— Begin LISTING —

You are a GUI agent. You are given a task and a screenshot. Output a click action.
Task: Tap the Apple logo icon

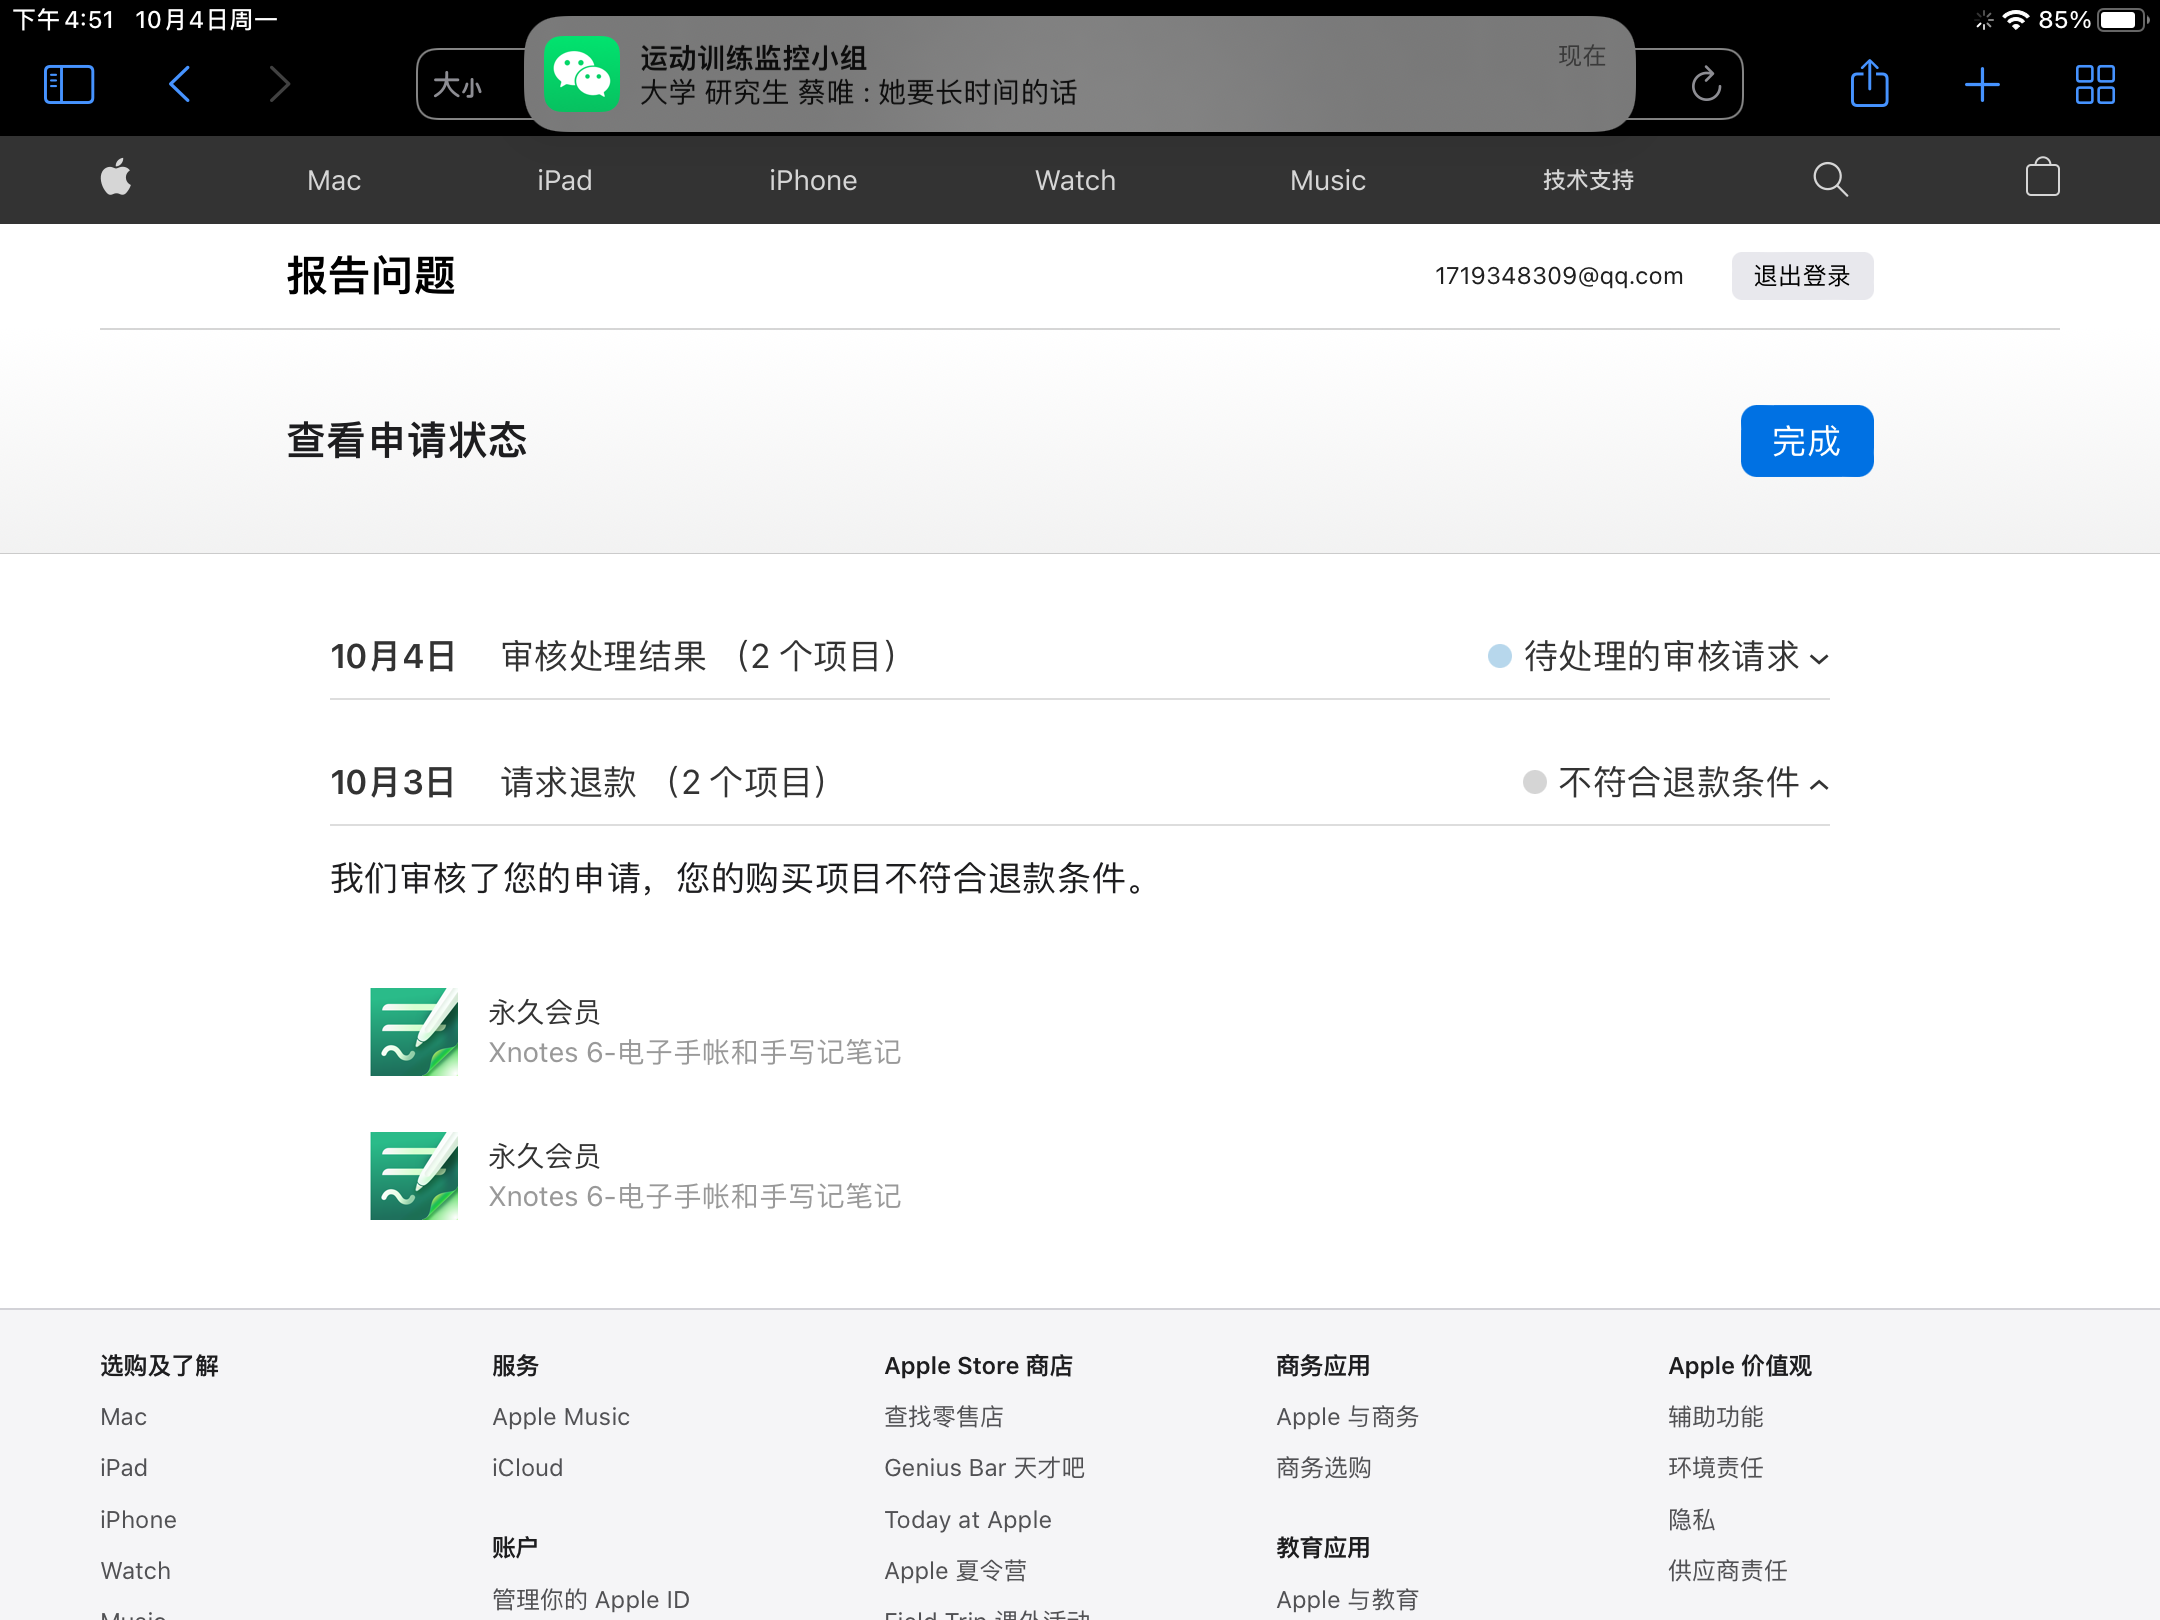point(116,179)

— End LISTING —
— Begin LISTING —

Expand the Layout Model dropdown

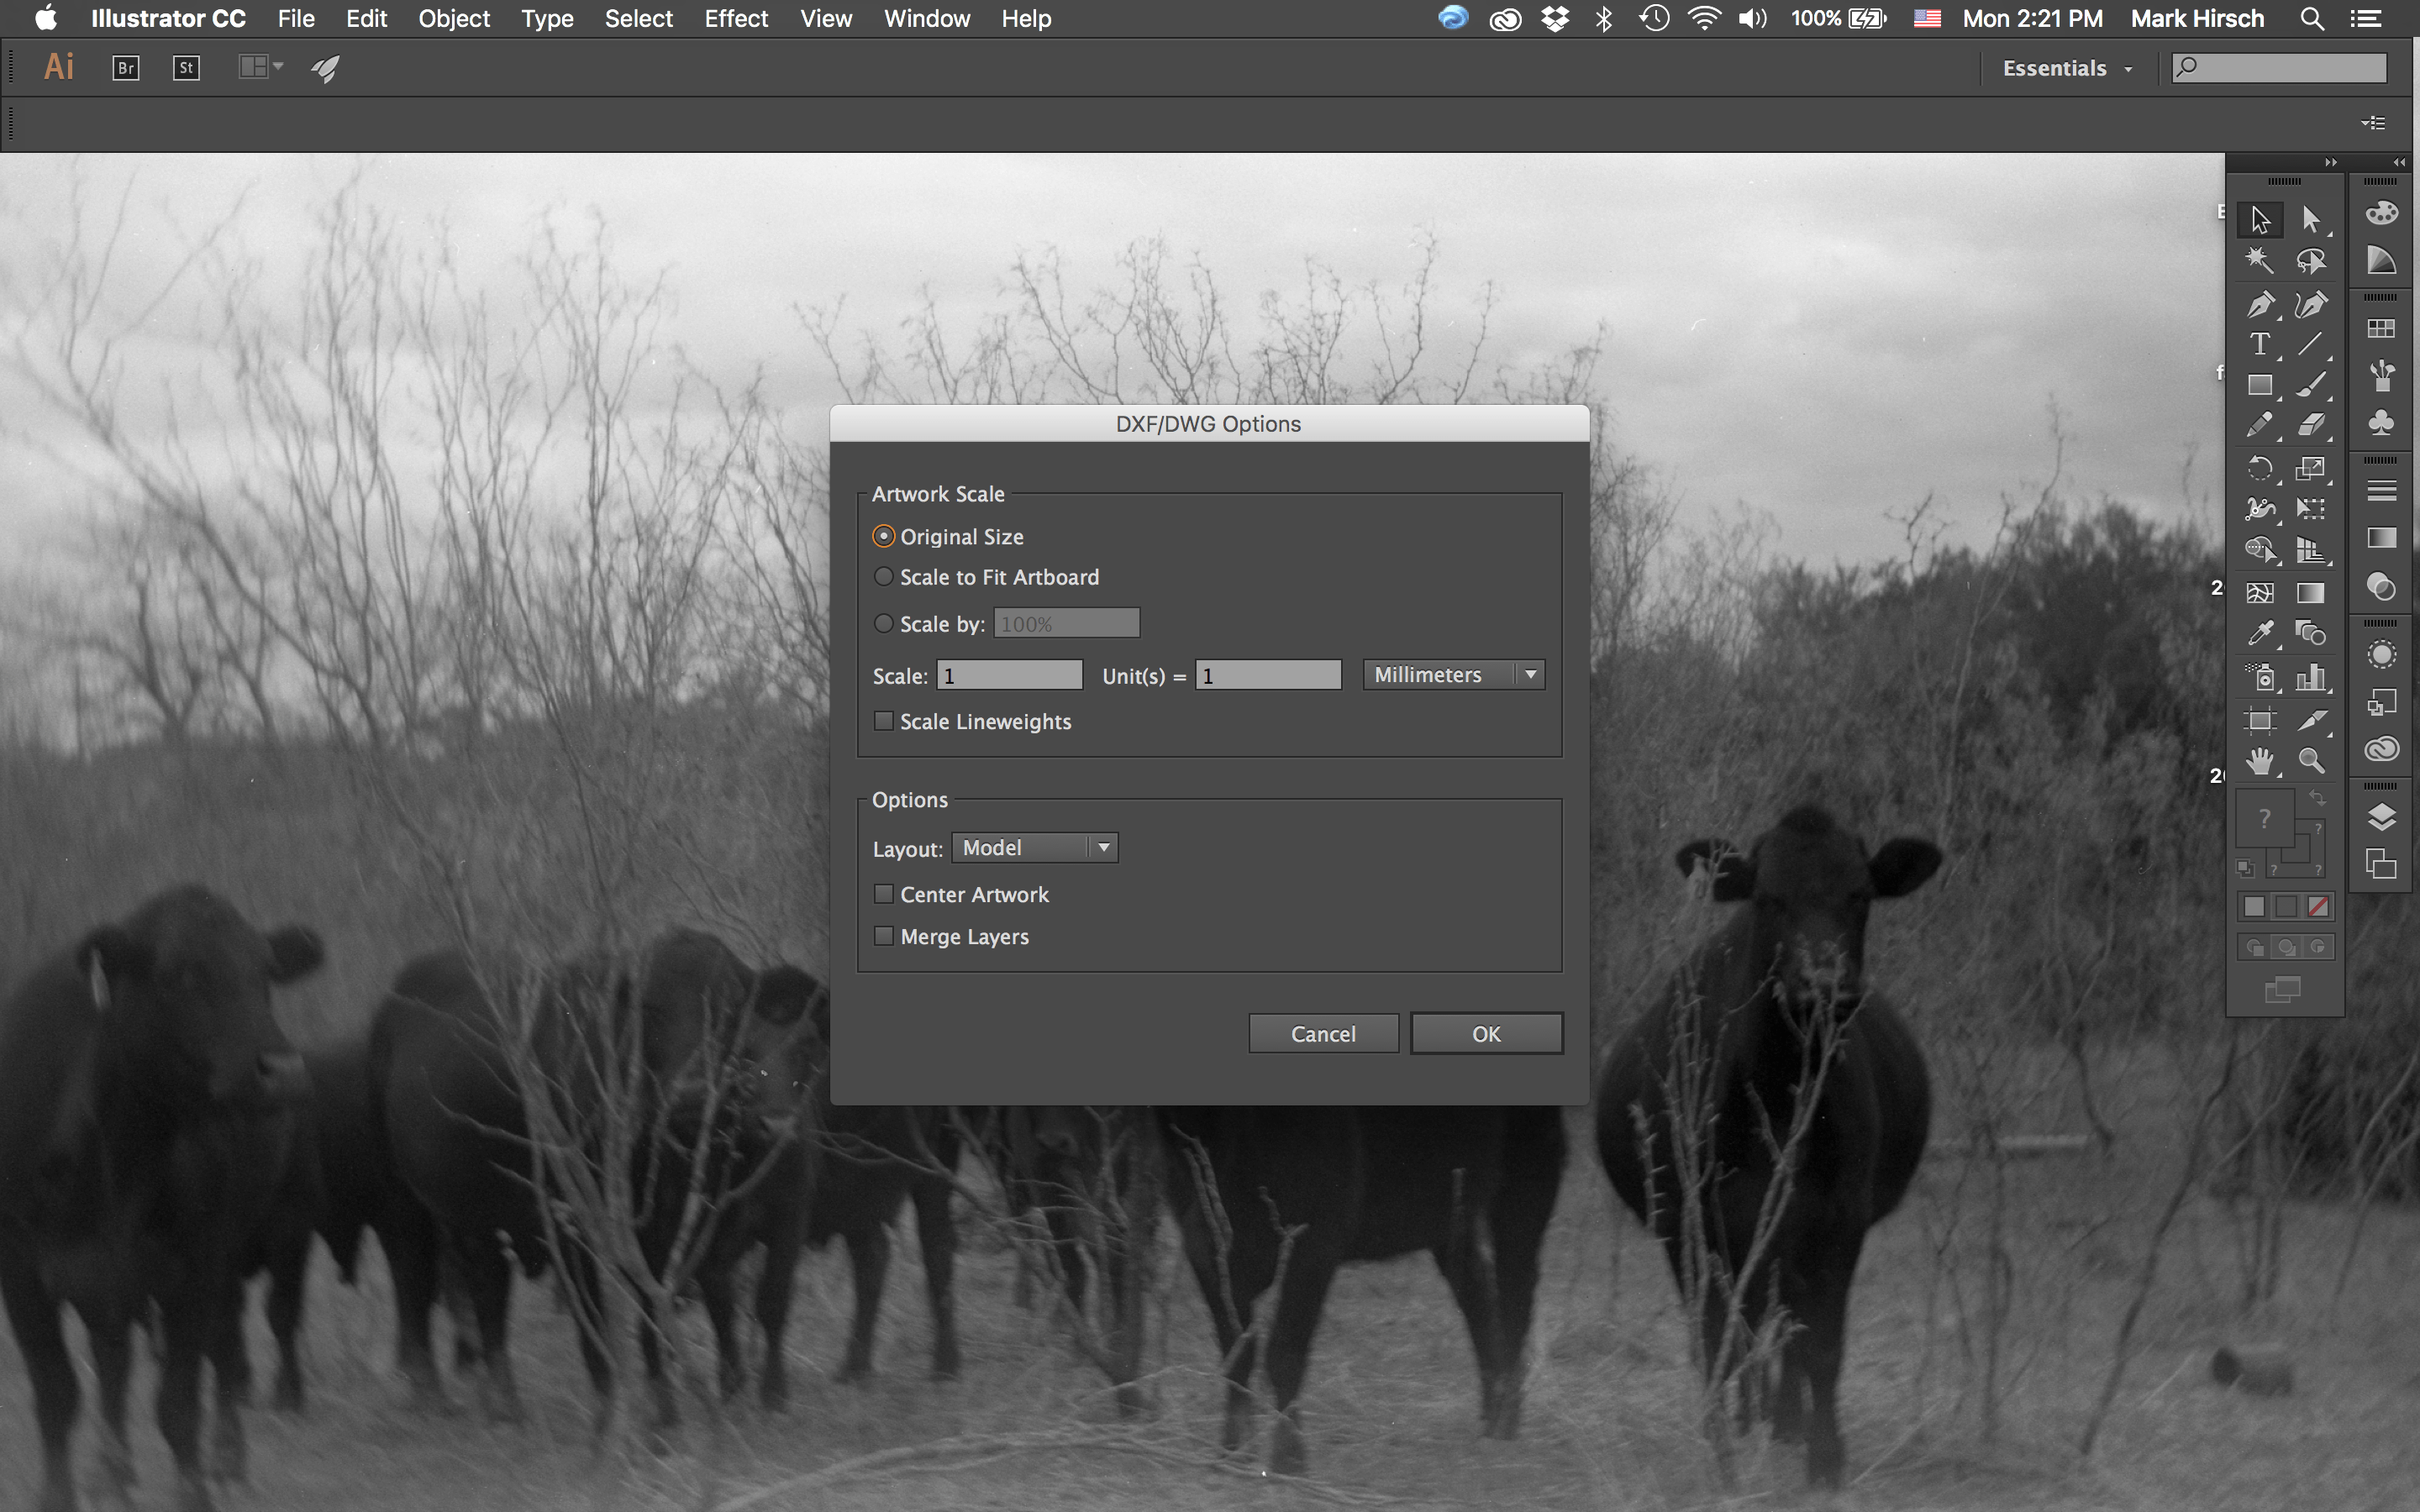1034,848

— End LISTING —

» **DO THIS**:
Reproduce word for word the lines beginning with the one that contains "You are a GUI" and running through the one that contains "point(116,179)". Leave out the pictures.

» **CORRECT ANSWER**:
You are a GUI agent. You are given a task and a screenshot. Output a click action.
Task: Tap the Apple logo icon

point(116,179)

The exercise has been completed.